Task prompt:
In the material below, find the line with "Select the 基础 components tab"; set down that line and every line after it to the end, exactly, without pictures.

————————

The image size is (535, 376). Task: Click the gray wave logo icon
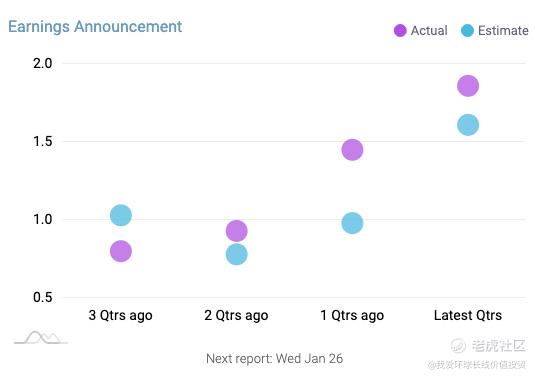pyautogui.click(x=41, y=337)

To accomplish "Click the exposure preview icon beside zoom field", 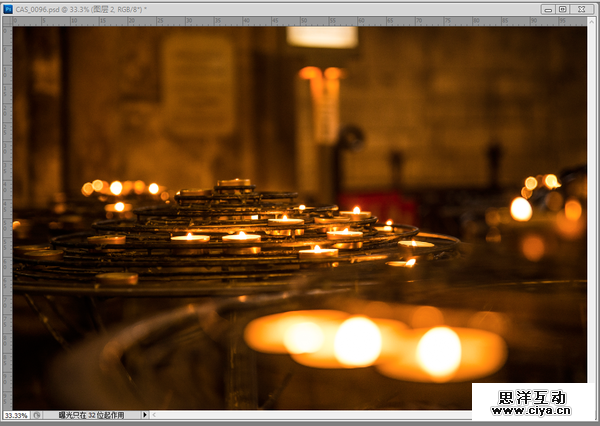I will pos(37,414).
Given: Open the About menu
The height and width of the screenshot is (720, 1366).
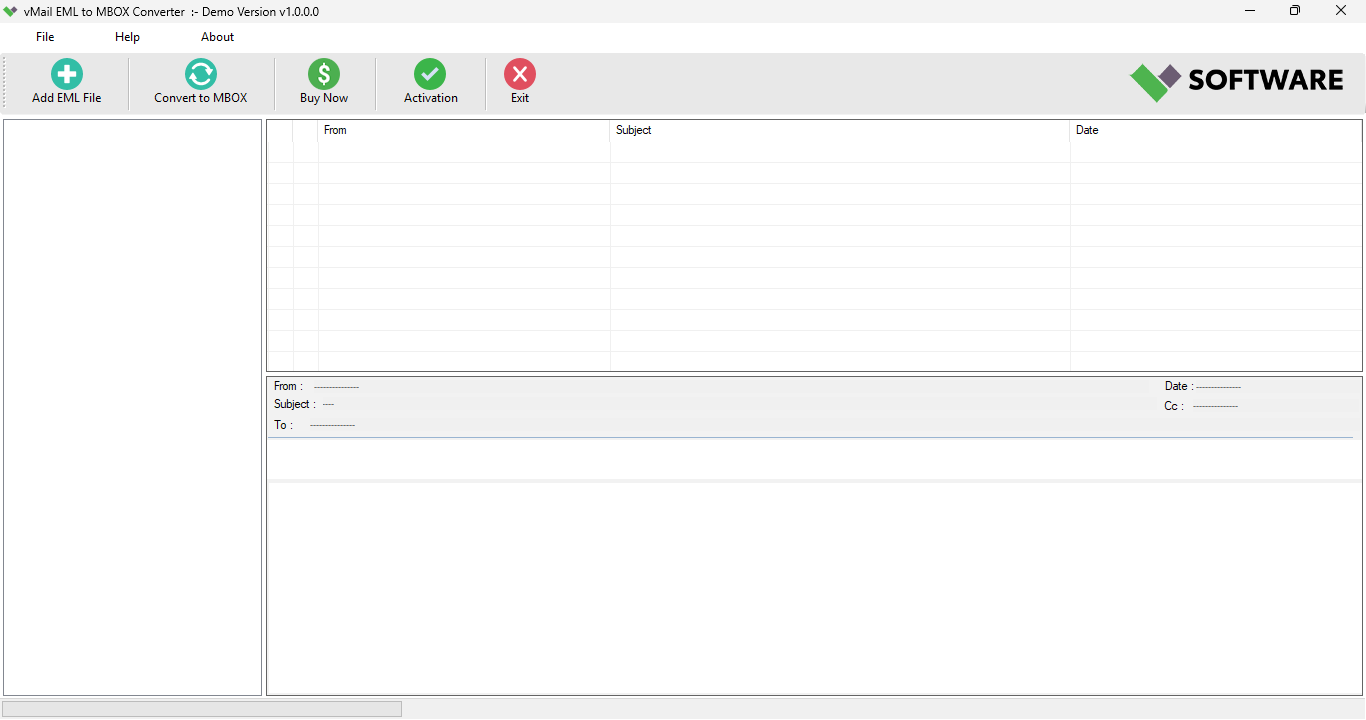Looking at the screenshot, I should click(217, 36).
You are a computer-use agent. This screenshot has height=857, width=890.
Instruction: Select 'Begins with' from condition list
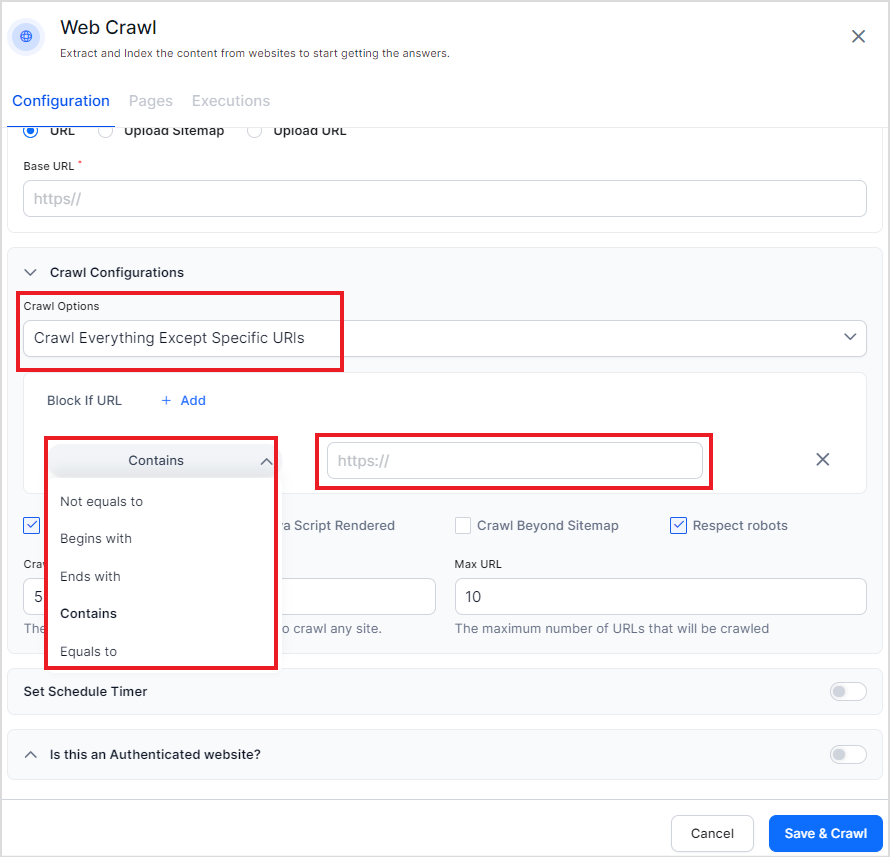pos(96,538)

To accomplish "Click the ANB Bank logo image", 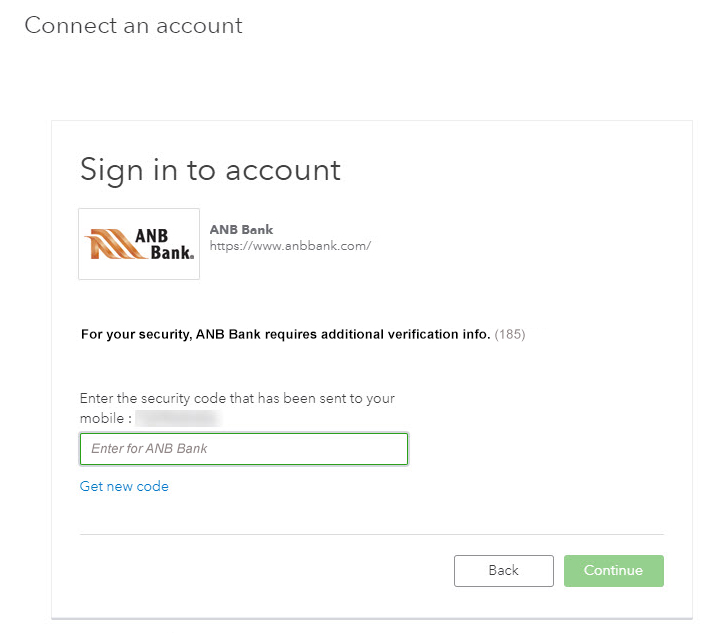I will [x=139, y=244].
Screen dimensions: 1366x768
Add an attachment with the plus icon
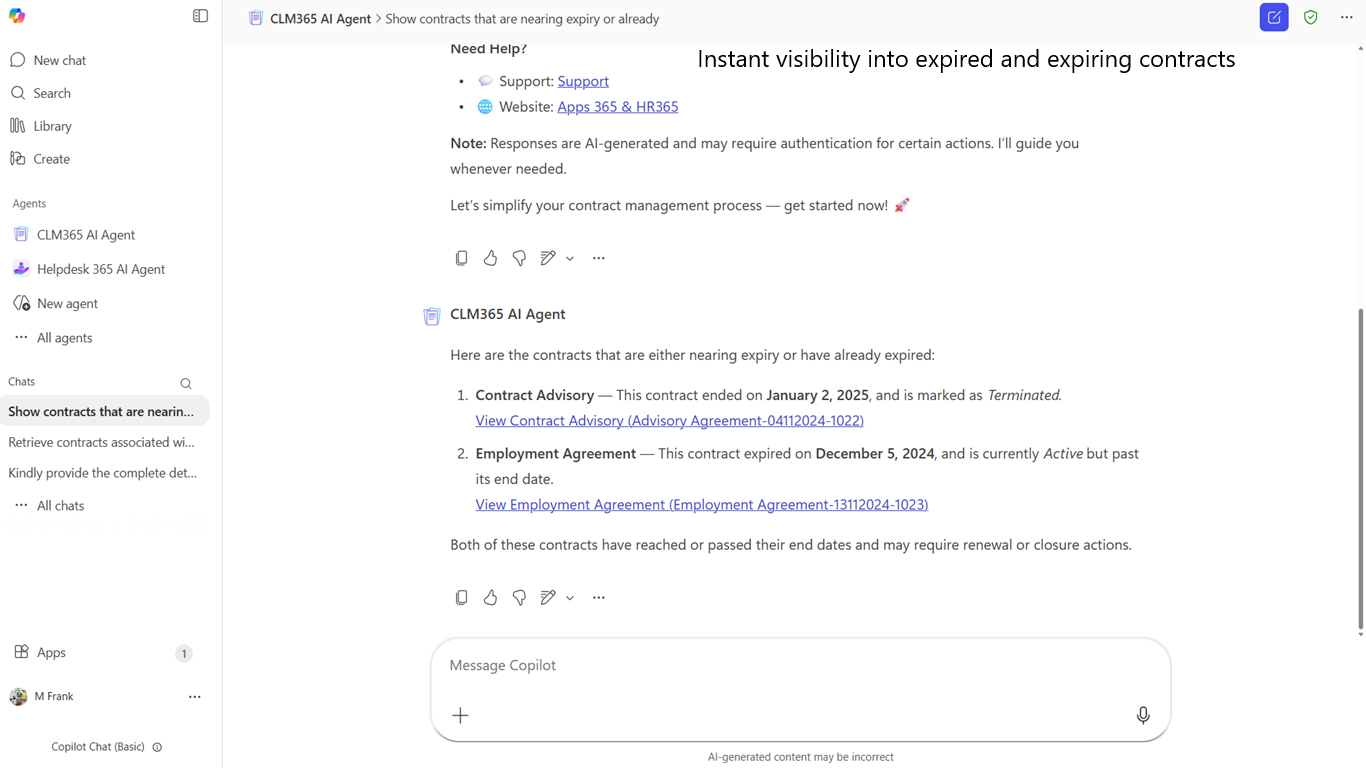460,715
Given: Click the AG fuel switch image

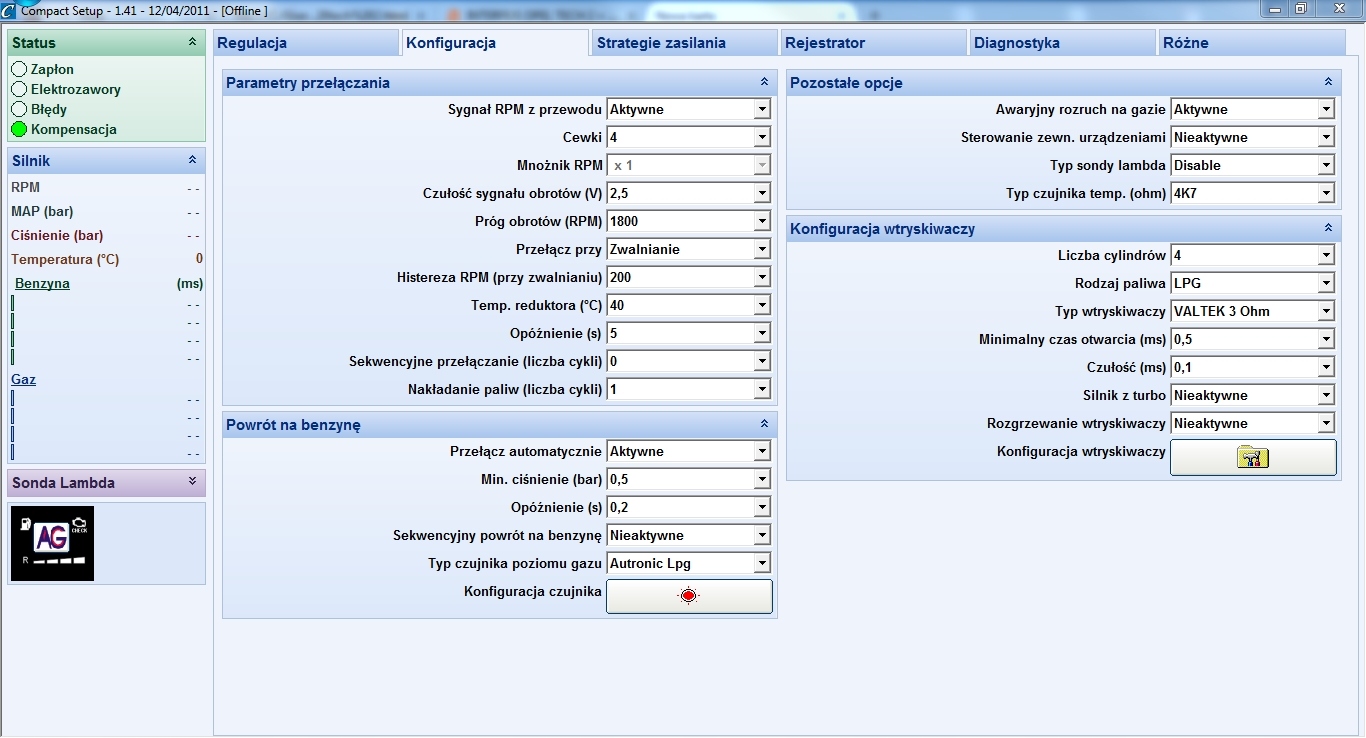Looking at the screenshot, I should click(52, 543).
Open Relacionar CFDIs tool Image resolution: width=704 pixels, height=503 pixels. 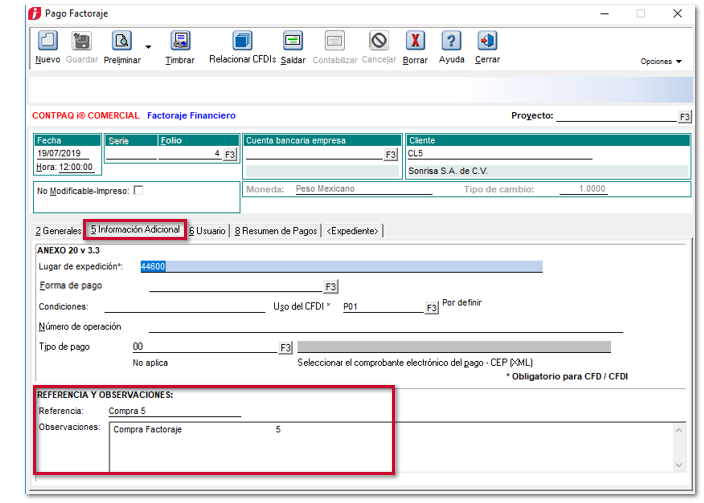[242, 41]
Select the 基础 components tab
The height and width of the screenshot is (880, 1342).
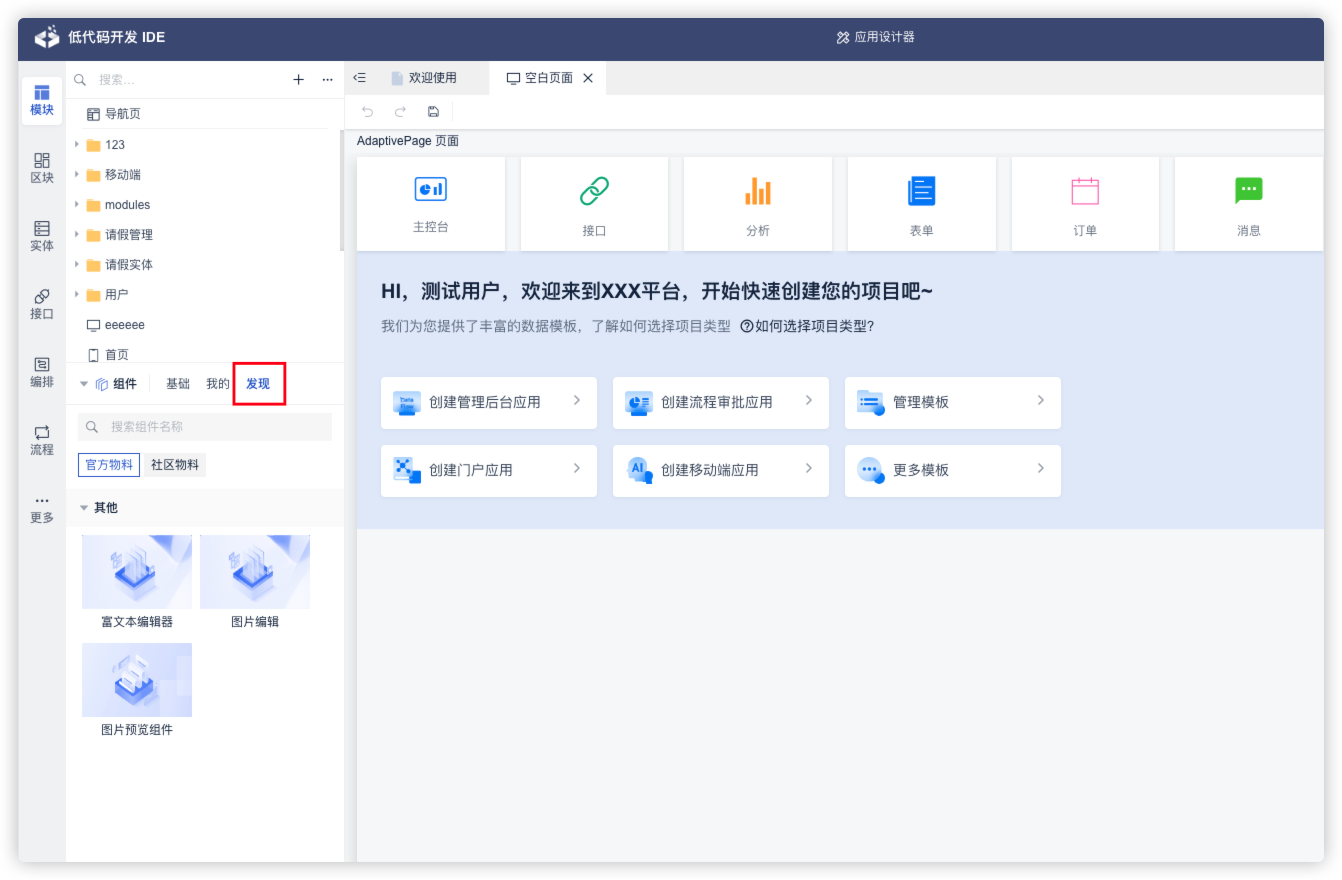pos(178,384)
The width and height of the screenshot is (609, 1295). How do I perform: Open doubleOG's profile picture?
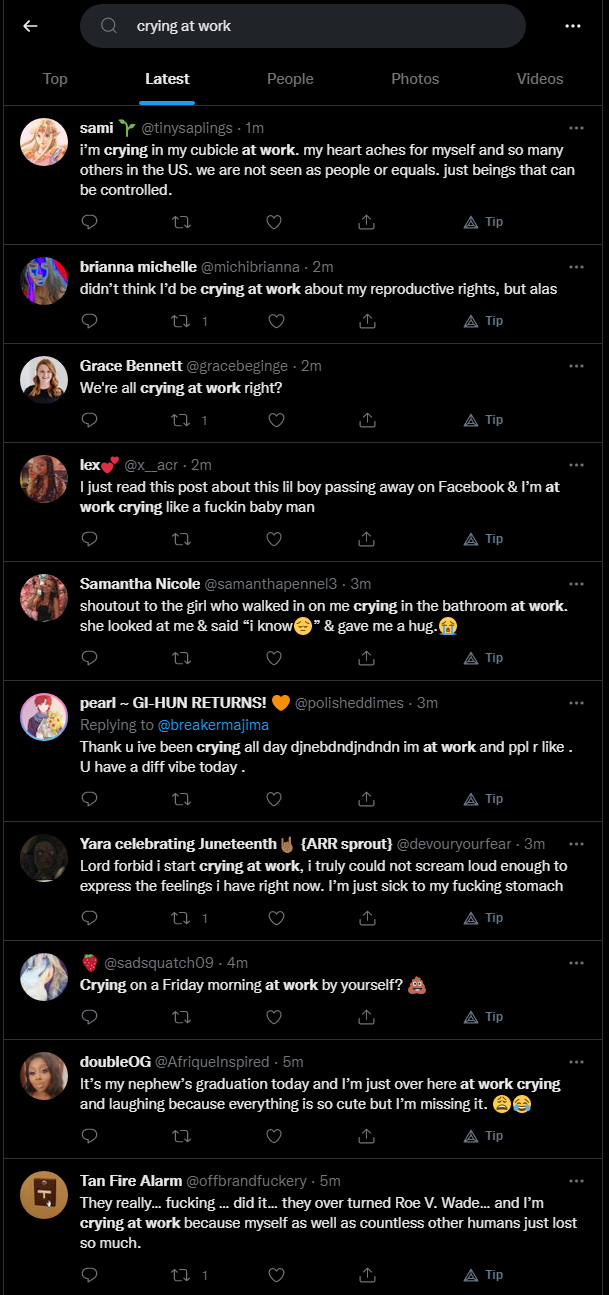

————————

Task response:
Select the 基础 components tab
The height and width of the screenshot is (880, 1342).
pos(178,384)
The width and height of the screenshot is (609, 1295). How do I perform: Open doubleOG's profile picture?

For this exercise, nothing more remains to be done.